## Start Records for this exercise
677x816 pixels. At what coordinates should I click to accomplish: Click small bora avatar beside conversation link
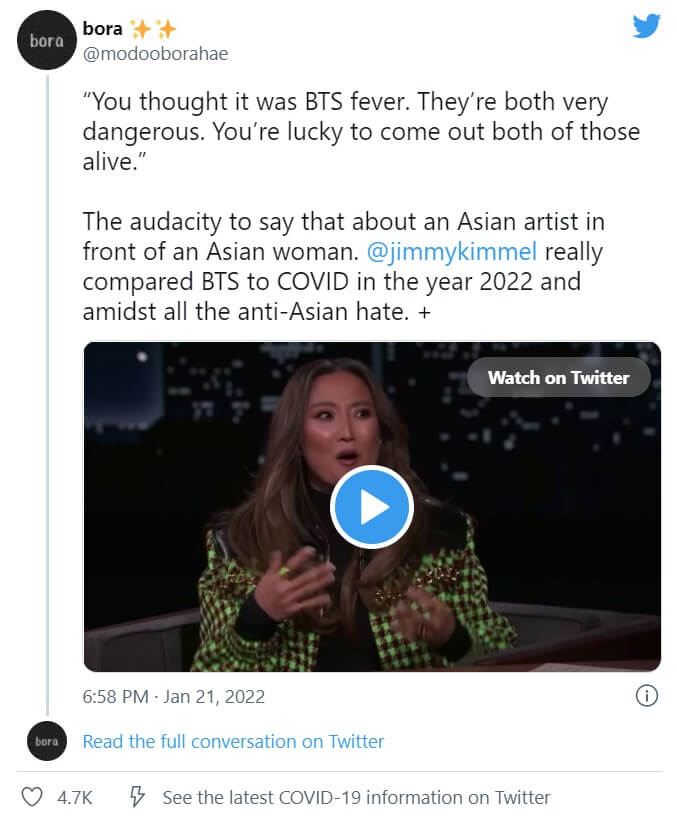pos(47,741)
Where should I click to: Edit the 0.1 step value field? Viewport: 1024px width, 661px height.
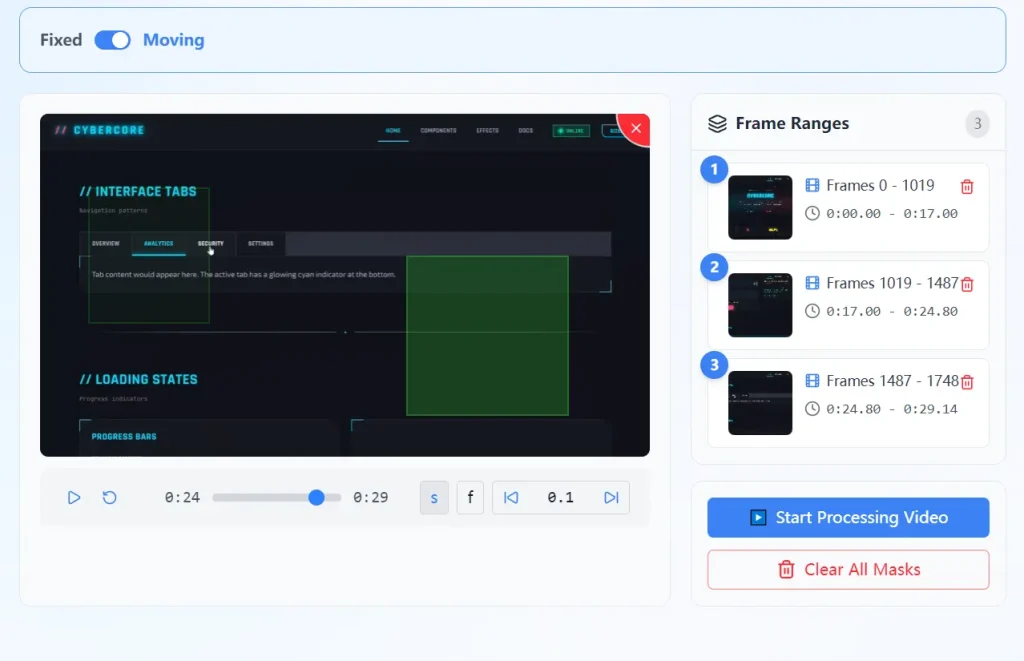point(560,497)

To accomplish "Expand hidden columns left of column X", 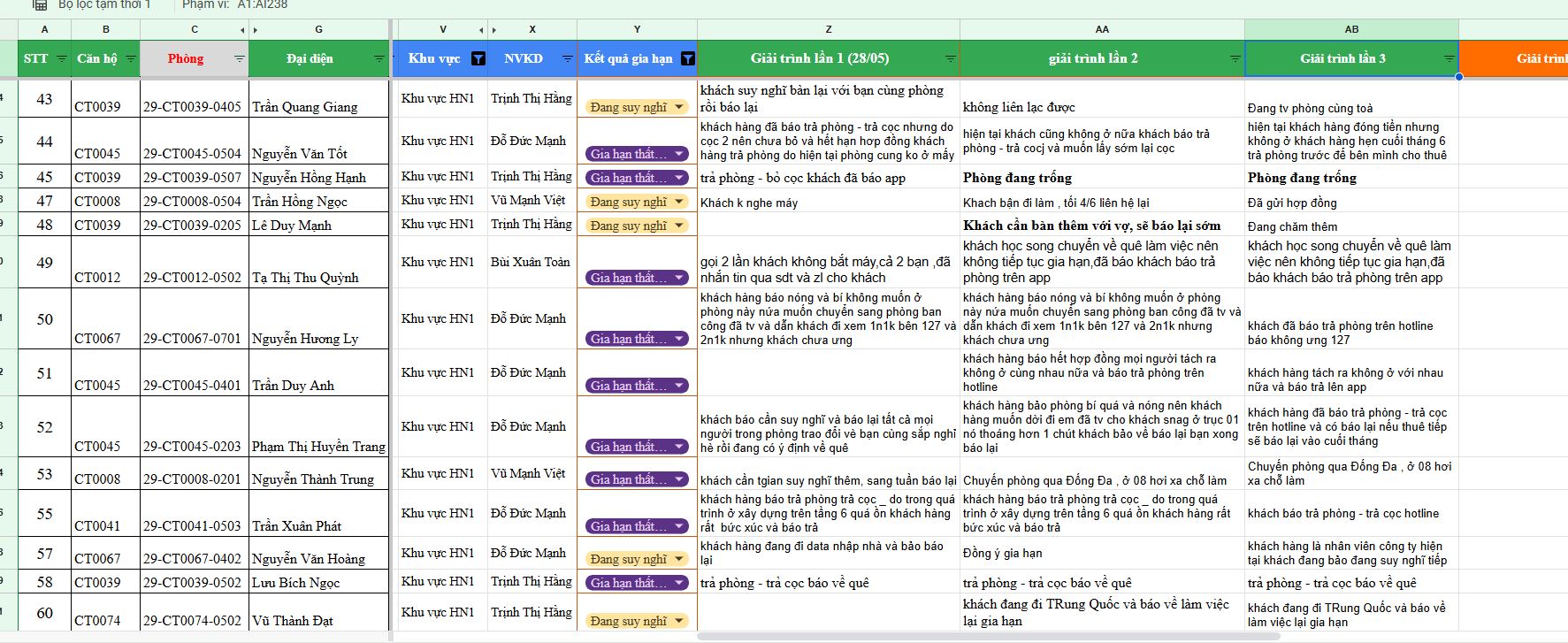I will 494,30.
## End Records for this exercise
What the exercise asks - Locate each line in the entries above that contains the word "click", treating uppercase and lowercase as different, and copy those lines.

Result of the task -
677x816 pixels. At what coordinates should I click to accomplish: Click small bora avatar beside conversation link
Where should I click to: Edit the 0.1 step value field? Viewport: 1024px width, 661px height.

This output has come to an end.